主張

首相「靖国」玉串料

日本とアジア諸国民への挑戦

 2000万人を超すアジア諸国民と、310万人以上の日本国民が犠牲になったアジア・太平洋戦争が終わって68年を迎えた15日、安倍晋三首相が靖国神社への代理参拝を強行し、玉串料を納めたのは、二度と日本の侵略戦争は許さないと誓った日本とアジアをはじめ世界の諸国民への挑戦というしかありません。靖国神社は、日本の侵略戦争を「自存自衛の正義のたたかい」「アジア解放の戦争だった」などと美化し、正当化することを存在理由にした施設です。首相と自ら参拝を強行した一部閣僚の行動は、侵略戦争を積極的に肯定する、許されない暴挙です。

代理でも参拝は明白

 安倍首相は自らの参拝は見送りましたが、自ら総裁を務める自民党の「総裁特別補佐」を代理に参拝させ、神前に玉串を奉てんさせたうえ、自らの「私費」で玉串料を納めました。首相自身、「国のためにたたかった、ご英霊に対する感謝の気持ちと尊崇の念をこめた」と認めているように、参拝したのは代理でも、首相自身の責任は明白です。

 安倍首相は、第1次政権時代、世論の反対で靖国神社に公式参拝できなかったことを繰り返し悔しがっており、昨年末の第2次政権の発足以来、たびたびその機会をうかがってきました。4月の春の例大祭には、安倍首相は参拝しなかったものの、供え物である「真榊(まさかき)」を奉納し、麻生太郎副総理ら閣僚の参拝を認めました。日本国内や外国からわきおこった批判にたいして首相が「どんな脅しにも屈しない」と開き直ったことからみても、侵略戦争を肯定する姿勢には根深いものがあります。

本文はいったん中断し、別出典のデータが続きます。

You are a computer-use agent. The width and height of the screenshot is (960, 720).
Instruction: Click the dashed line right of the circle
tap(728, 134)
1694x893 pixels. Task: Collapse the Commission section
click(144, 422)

 見過ごせないのは安倍首相が、終戦記念日の公式行事であるこの日の「戦没者追悼式典」のあいさつでも、歴代首相が表明してきた「アジア諸国の人びとに多大な損害と苦痛を与え」たことに「深い反省と哀悼の意を表する」という表現を口にせず、「不戦の誓い」にもふれなかったことです。

 日本が韓国や中国、アジアの諸国などを侵略し、日本国民を含め甚大な被害をもたらしたアジア・太平洋戦争が、ドイツやイタリアの全体主義勢力がヨーロッパなどで引き起こした戦争同様、許されない侵略戦争であり、戦後世界がその否定と反省のうえにスタートしたことは明らかです。日本が終戦にあたって受け入れたポツダム宣言や国連憲章も、侵略戦争の否定が出発点です。にもかかわらず、その戦争を反省せず、侵略戦争を肯定・美化する施設への参拝を繰り返す安倍首相とその勢力に、戦後の政治を担う資格がないことは明らかです。

国際関係樹立のためにも

 日本国民自身も、戦後制定した憲法で国民主権や基本的人権の保障とともに、再び政府の責任で戦争の惨禍を繰り返さないことを明記しました。安倍首相らの姿勢は、国際政治の原点と日本国民の誓いに敵対するものであり、絶対に許すわけにはいかないものです。

 侵略戦争を肯定する安倍政権の言動は、いまだに韓国や中国との首脳会議が開けないなど日本に国際的孤立をもたらしています。日本が過去の侵略戦争と植民地支配の反省にしっかり立った正しい歴史認識をもってこそ、アジアの国々ともまともに付き合うことができるのは明らかです。